Task prompt:
Quote the records word for word, starting at the line that contains "How do I perform: Click the" and ending at the end of the records.

Data supplied:

────────────────────

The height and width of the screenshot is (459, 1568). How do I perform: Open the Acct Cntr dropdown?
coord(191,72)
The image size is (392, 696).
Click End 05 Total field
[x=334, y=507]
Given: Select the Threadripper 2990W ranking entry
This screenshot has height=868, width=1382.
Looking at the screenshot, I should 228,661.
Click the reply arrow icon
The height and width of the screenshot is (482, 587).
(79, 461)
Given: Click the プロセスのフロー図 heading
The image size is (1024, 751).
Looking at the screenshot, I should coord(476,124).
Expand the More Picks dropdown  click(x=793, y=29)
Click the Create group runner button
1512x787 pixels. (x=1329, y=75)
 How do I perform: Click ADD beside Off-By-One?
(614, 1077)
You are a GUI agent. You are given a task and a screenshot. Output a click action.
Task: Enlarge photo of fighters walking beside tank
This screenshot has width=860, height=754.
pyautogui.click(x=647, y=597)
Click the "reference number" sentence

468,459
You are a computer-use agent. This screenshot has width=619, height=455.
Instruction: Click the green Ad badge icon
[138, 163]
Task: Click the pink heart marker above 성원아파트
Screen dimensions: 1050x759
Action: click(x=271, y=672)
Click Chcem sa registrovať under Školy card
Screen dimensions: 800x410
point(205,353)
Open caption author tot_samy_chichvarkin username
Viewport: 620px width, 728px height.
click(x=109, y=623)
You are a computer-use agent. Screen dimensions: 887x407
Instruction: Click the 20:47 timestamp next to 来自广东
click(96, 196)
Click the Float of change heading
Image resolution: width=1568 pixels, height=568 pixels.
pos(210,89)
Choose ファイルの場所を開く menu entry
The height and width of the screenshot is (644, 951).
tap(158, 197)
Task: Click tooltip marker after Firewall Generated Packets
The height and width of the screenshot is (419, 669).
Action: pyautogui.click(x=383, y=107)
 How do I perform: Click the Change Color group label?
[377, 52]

────────────────────

Task answer:
 How do I perform: Click the Change Color group label?
[377, 52]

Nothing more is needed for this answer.